Every line from the one containing "Where should I click to: Click the" to the end of the records below should be returned exactly; pictures are to be dropped.

BEGIN

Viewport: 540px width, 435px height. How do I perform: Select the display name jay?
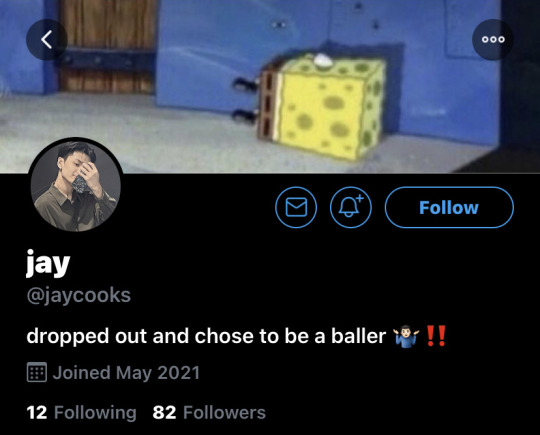point(48,264)
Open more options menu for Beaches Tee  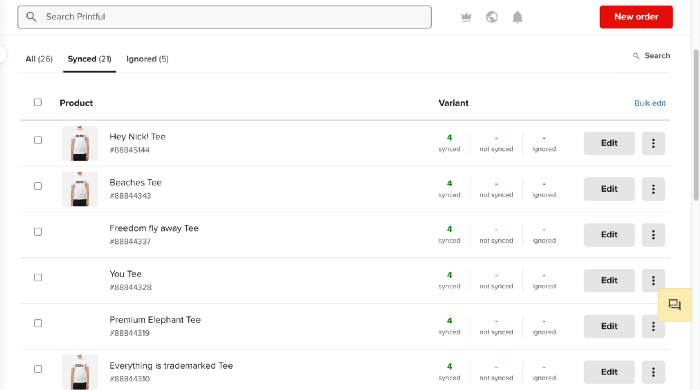click(653, 189)
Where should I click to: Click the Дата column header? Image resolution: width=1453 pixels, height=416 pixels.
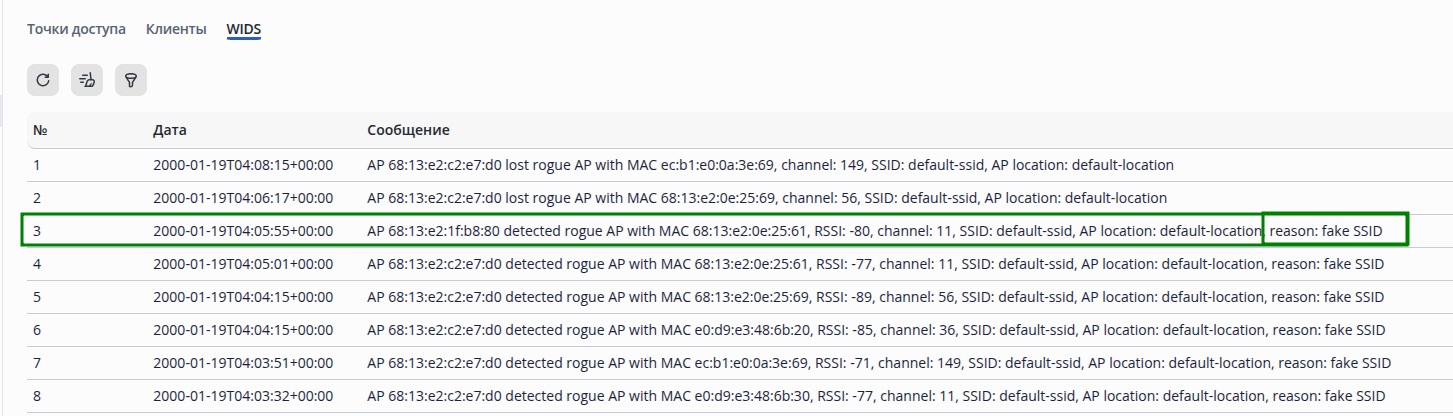(169, 130)
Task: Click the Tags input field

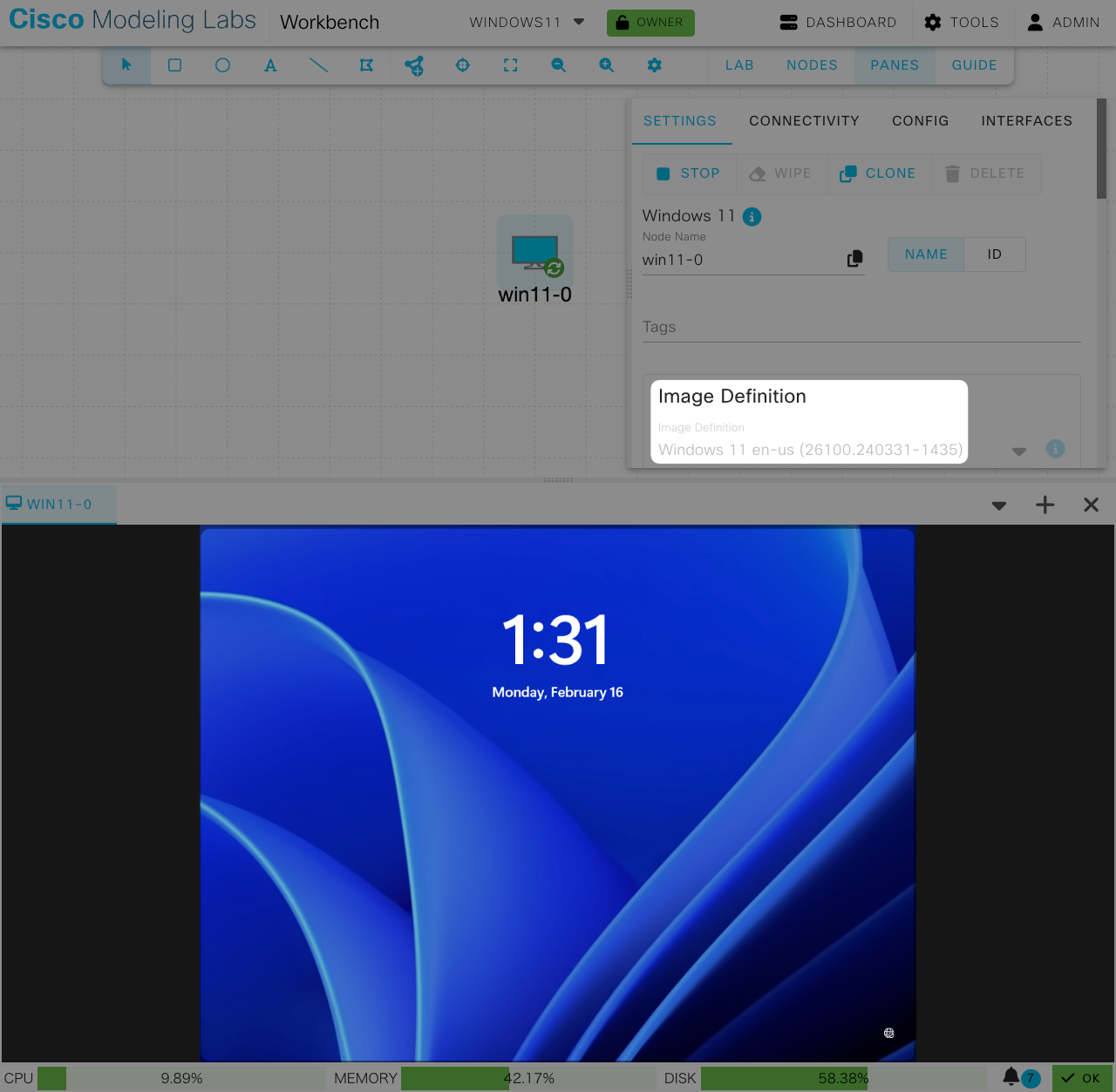Action: point(861,327)
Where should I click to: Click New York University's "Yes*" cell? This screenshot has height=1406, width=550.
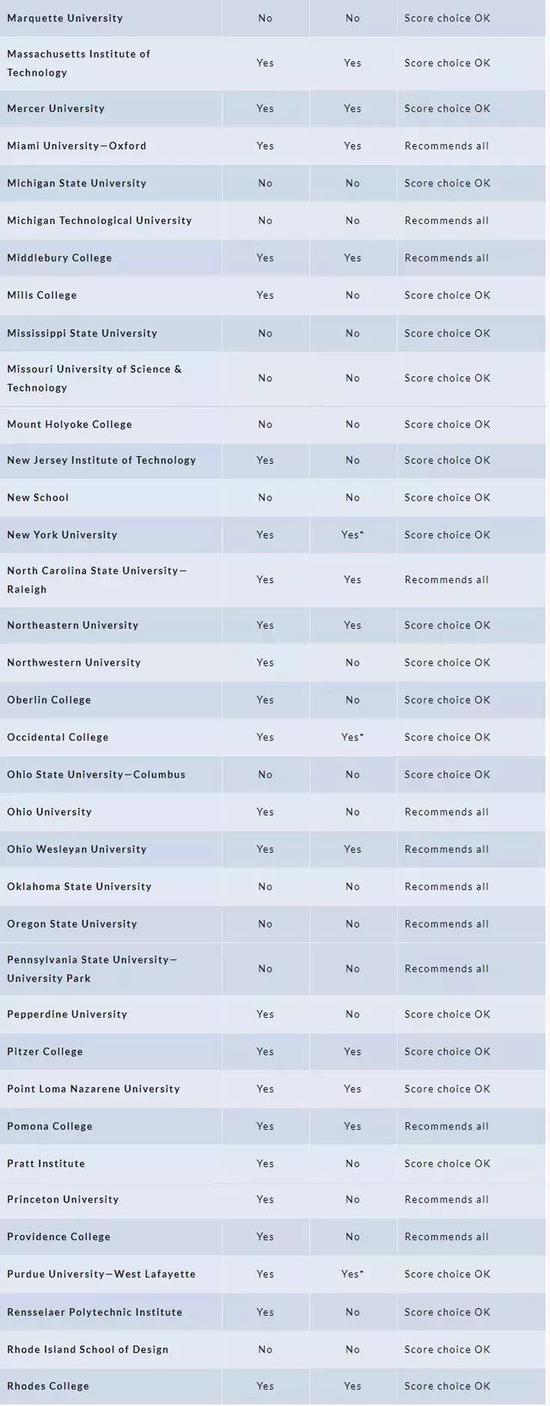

END

■ **Answer below**:
Where should I click to: Click the Дата column header? Image resolution: width=1453 pixels, height=416 pixels.
(169, 130)
Task: Click the Tags input field

Action: point(861,327)
Where should I click to: Click New York University's "Yes*" cell? This screenshot has height=1406, width=550.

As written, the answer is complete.